**Your tasks**
• a. Rewrite the passage of the essay on writing advice, starting with "FOR WRITERS: WHAT" and going on through "I’m telling you.", with "hindsights" replaced by "regrets".
• b. Carry the essay on writing advice forward from its final sentence.

**Document passage**
FOR WRITERS: WHAT I WISH I'D KNOWN

As a writer looking back on a long career – forty years, fifty-some books and counting – I have, as might be expected, hindsights. There are things I wish somebody had told me. So I’m telling you.

Back when I was first trying to get started, I wish I’d known I had the right to write. I was paralyzed until I decided to write fantasy so nobody could call me out. Maybe things are better now that female authors are studied in schools, girls have opportunities, etc. But I bet there are still young people out there who want to write but feel they lack any authority because they haven’t been abused or slept under bridges or lived with wolves or whatever. Hear ye, everyday persons: Just being human is enough. Just experiencing life in this world is enough. Let your eyes see, let your mind roam free, and write.

Another thing I wish I’d known: Form needs to come before technique. I learned this at an art show with a knowledgeable friend. We were looking at somebody’s pen-and-ink rendition of a very faulty nude, lovingly shaded. “Nice stippling,” she remarked, “but form needs to come before technique.” The artist had not mastered the structure of the human body before oozing technique all over it. Same here. Writing my first novel, I tried to imitate T.H. White’s use of anachronism. I would have done better to structure my story. To this day, I love experimenting with unusual viewpoints like, say, second person plural. I love to texture my prose by changing fonts. I love all the gimmicks: epistolary novel, or novel told in journal, or as e-mail, or by the dog. But before indulging in any such shenanigans, I must make sure I have a story structure: character, conflict, crisis, conclusion.

Click-target data
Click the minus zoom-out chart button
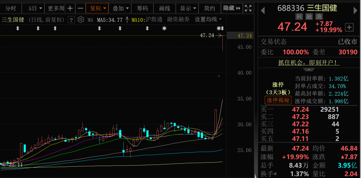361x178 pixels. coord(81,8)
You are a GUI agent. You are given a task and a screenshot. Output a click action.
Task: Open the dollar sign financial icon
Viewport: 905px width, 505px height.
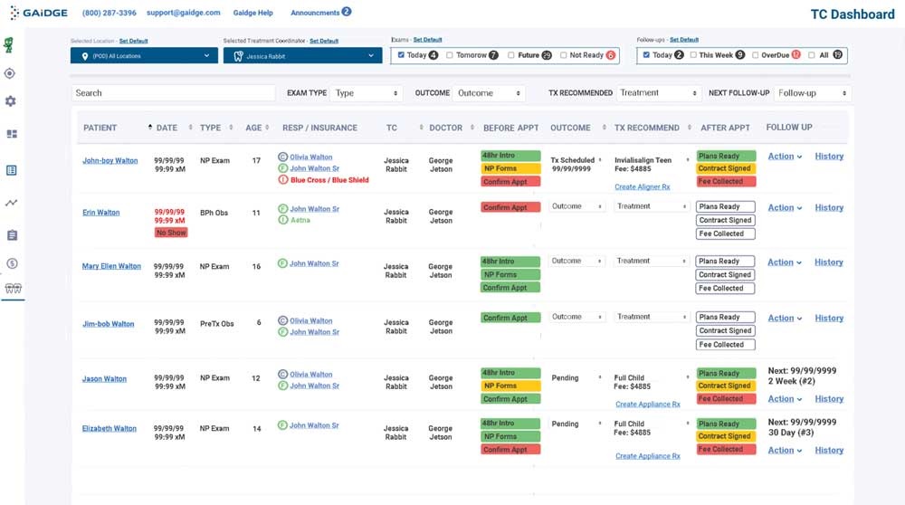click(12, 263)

**Answers for the exercise**
• a.
FOR WRITERS: WHAT I WISH I'D KNOWN

As a writer looking back on a long career – forty years, fifty-some books and counting – I have, as might be expected, regrets. There are things I wish somebody had told me. So I’m telling you.

• b.
The next thing is milk it, and one of my early editors taught me that, though not in those words. He chose certain portions of the book (it was THE WHITE HART) and instructed me to lengthen them. The idea was to make the emotional high points of the book last longer for the reader, he told me. In brief, milk it. On another occasion he complimented me on my good pacing. What is pacing, I wanted to know? After a speechless moment of surprise that I had no idea what I was doing, he told me it was a matter of sensing how long to linger with a scene – say, dialogue -- before moving on to a different, maybe action scene. In other words, how long to milk it.

Yet another thing I wish I’d understood is the importance of a good idea. Somehow, maybe from being an English Literature major in college, I had glommed onto the notion that ideas were no big deal, that I could make any idea sparkle by the brilliance of my writing. Wrong. Those people who ask where you get your ideas are not clueless; it’s a legitimate question. A writer should know where s/he gets ideas; should know, for instance, how to turn a vague premise into a valid story idea. How two or more premises have to combine; if you have the metaphor, you have the story. (Ray Bradbury.) How to tell the difference between a good idea and a brain burp: one comes from the heart, the other from the head. Heartfelt ideas are usually winners, brain burps usually losers. Where do you get your ideas?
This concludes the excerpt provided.